O fundista britânico Mo Farah, tetracampeão mesmo lidando com o trauma de ter sido vítima de tráfico infantil e vivido em situação análoga à escravidão, se aposentou neste domingo. Aos 40 anos, ele correu a meia maratona de Newcastle, na Inglaterra, e terminou em quarto lugar em seu último ato como profissional de atletismo após escrever o nome na história do esporte. Após cruzar a linha de chegada, emocionou-se e fez um discurso dedicado a Tania Nell, sua mulher.
“O atletismo foi o que me salvou. Sem ter algo como isso para fazer e para me sentir feliz, a vida seria bem mais difícil para mim”, disse à BBC. “Vocês me vem como campeão olímpico, ganhando a medalha ao som do hino nacional, e isso é enorme, mas o que nós esquecemos são as pessoas que estão atrás de você. Sem o apoio das pessoas que tenho em minha vida, eu não chegaria onde cheguei, particularmente minha esposa. Ela passou por muita coisa, cuidando das crianças enquanto eu estava fora. Sem o suporte dela, eu não estaria aqui. É bem emocionante, vou tentar ter um tempo para mim e para família, mas tudo o que sei é correr, é o que sempre fiz”, completou.
Dono de oito medalhas em Campeonatos Mundiais, sendo seis ouros e duas pratas, Mo Farah foi campeão das provas dos 10.000 metros e dos 5.000 metros em duas olimpíadas seguidas – nos Jogos de Londres, em 2012, e do Rio, em 2016. No ano seguinte à conquista em solo brasileiro, deixou as pistas de lado para se dedicar às corridas de rua.
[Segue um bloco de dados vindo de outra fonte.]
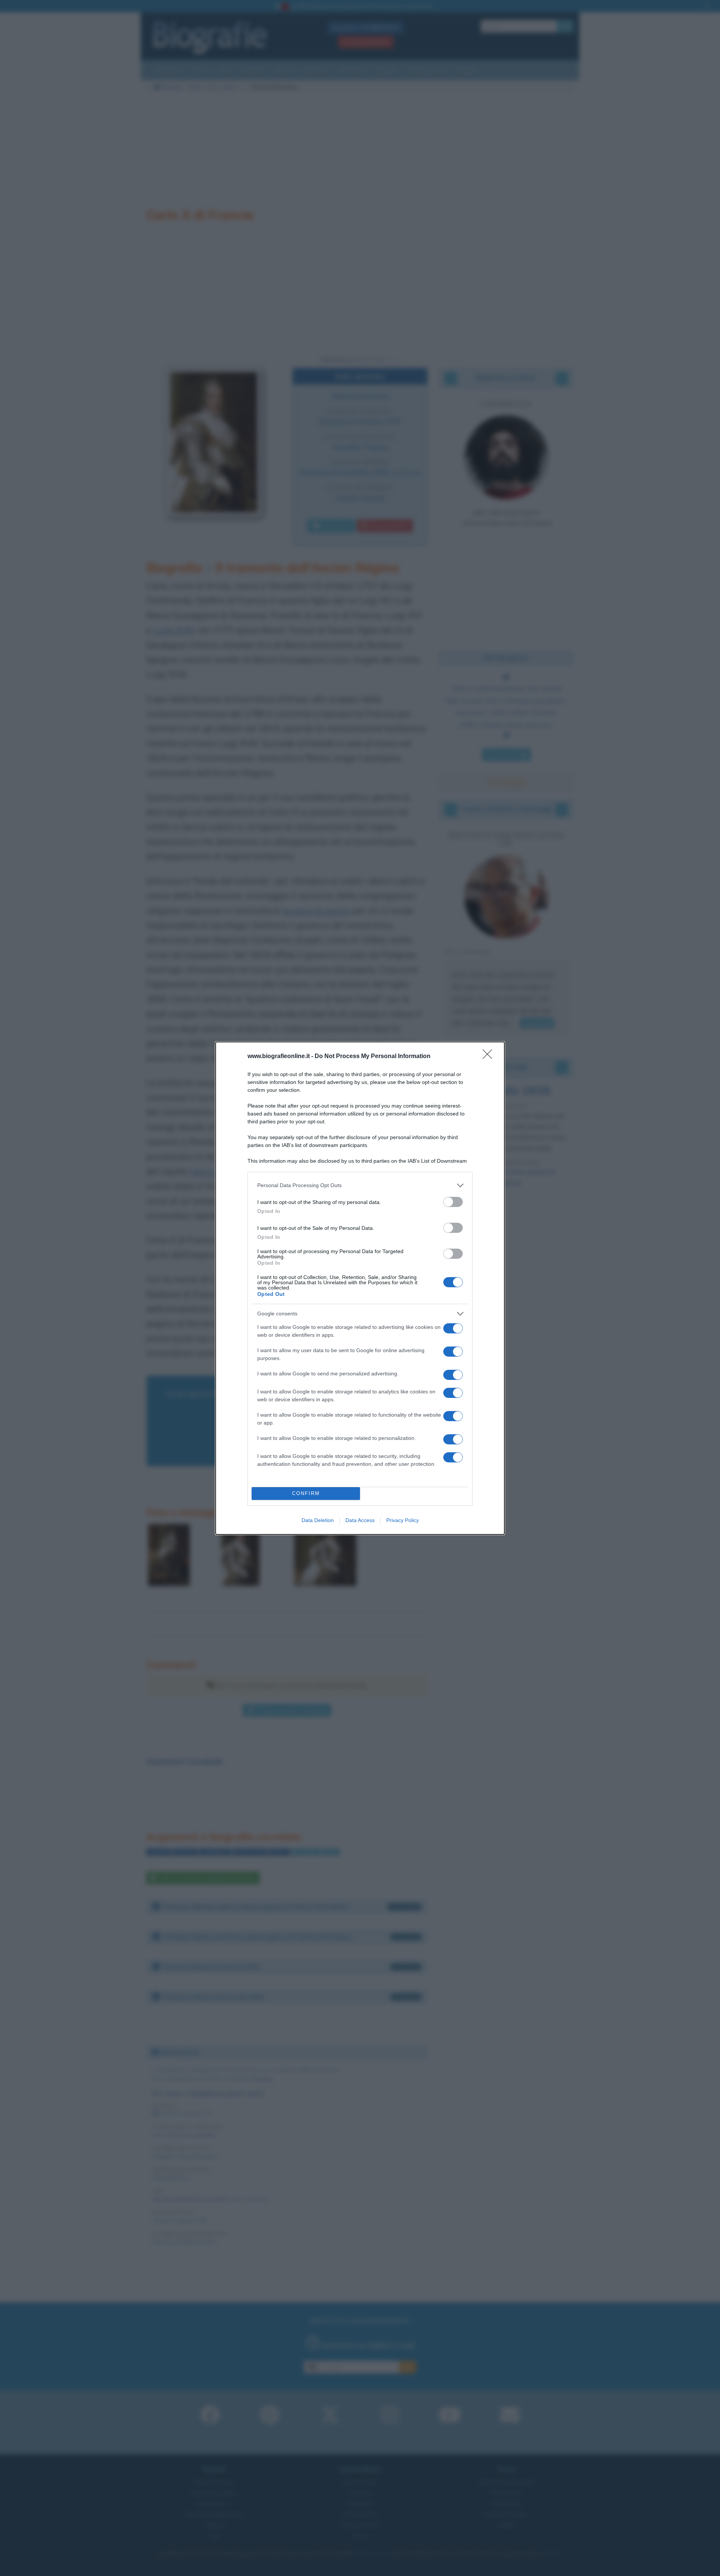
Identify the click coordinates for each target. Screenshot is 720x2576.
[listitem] (360, 1185)
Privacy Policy (402, 1520)
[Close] (490, 1056)
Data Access (360, 1520)
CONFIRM (306, 1493)
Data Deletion (318, 1520)
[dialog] (360, 1288)
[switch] (453, 1202)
Em 2022, o atleta revelou, em um documentário da BBC, ter sido vítima de tráfico infantil. Nascido na Somália e até então chamado Hussein Abdi Kahin, foi traficado para Londres quando tinha nove anos e adotou o nome Mohamed Farah, como constava no passaporte falso feito pelos traficantes. Uma mulher completamente desconhecida foi a responsável por levá-lo de avião da África para a Europa. Conforme relatado pelo fundista, ela rasgou uma foto de seus verdadeiros pais em sua frente. “Rasgou e colocou no lixo. Naquele momento, eu sabia que estava em apuros”, contou.
Ao chegar no Reino Unido, Farah foi entregue a uma outra família e passou a realizar tarefas domésticas, vivendo em condição análoga à escravidão, proibido de ir à escola até os 12 anos. Ele relata que era ameaçado e não deveria questionar a situação pela qual passava. Entre suas tarefas estava cuidar de outras crianças. “Muitas vezes eu me trancava no banheiro e chorava”, lembra.
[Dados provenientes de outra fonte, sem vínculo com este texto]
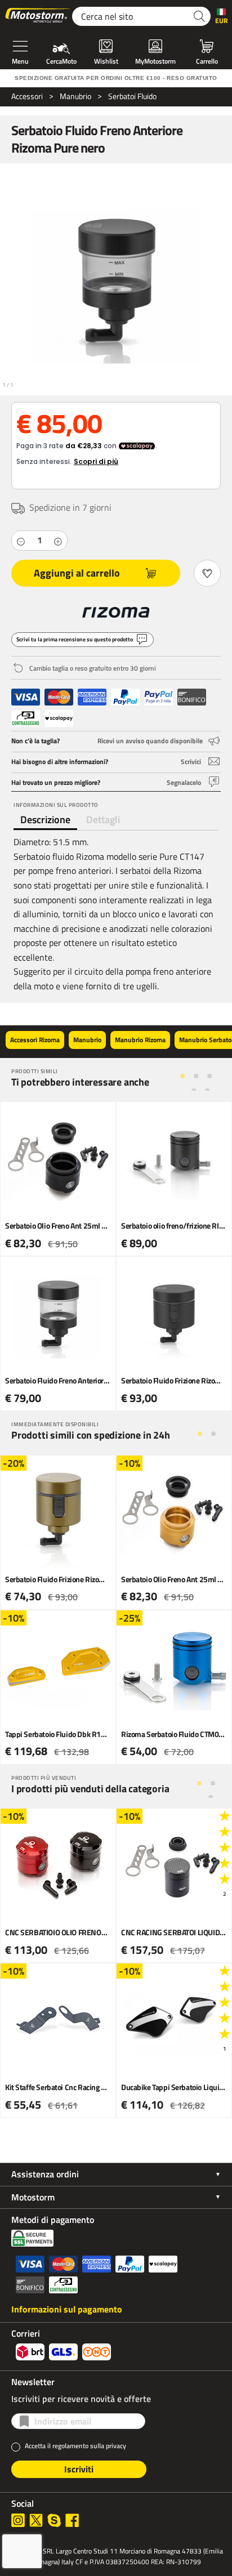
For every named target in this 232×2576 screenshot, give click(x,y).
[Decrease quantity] (20, 540)
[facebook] (72, 2520)
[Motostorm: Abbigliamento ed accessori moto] (38, 16)
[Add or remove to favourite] (207, 573)
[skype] (54, 2520)
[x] (36, 2520)
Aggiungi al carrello (77, 573)
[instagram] (18, 2520)
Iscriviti (78, 2469)
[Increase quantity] (58, 540)
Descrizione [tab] (45, 819)
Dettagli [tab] (103, 819)
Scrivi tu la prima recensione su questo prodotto (74, 639)
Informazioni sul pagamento (66, 2309)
Anteriormente, Farah contara que chegou com seus país da Somália como refugiado, pois não tinha segurança em revelar sua verdadeira história, mas, com o tempo, entendeu que seria importante compartilhá-la como forma de chamar atenção para casos com o dele. A verdadeira mãe dele na província separatista da Somalilândia, junto de outros dois filhos. Já o pai de Mo Farah foi morto por uma bala perdida, na Somália, quando o lendário atleta tinha quatro anos.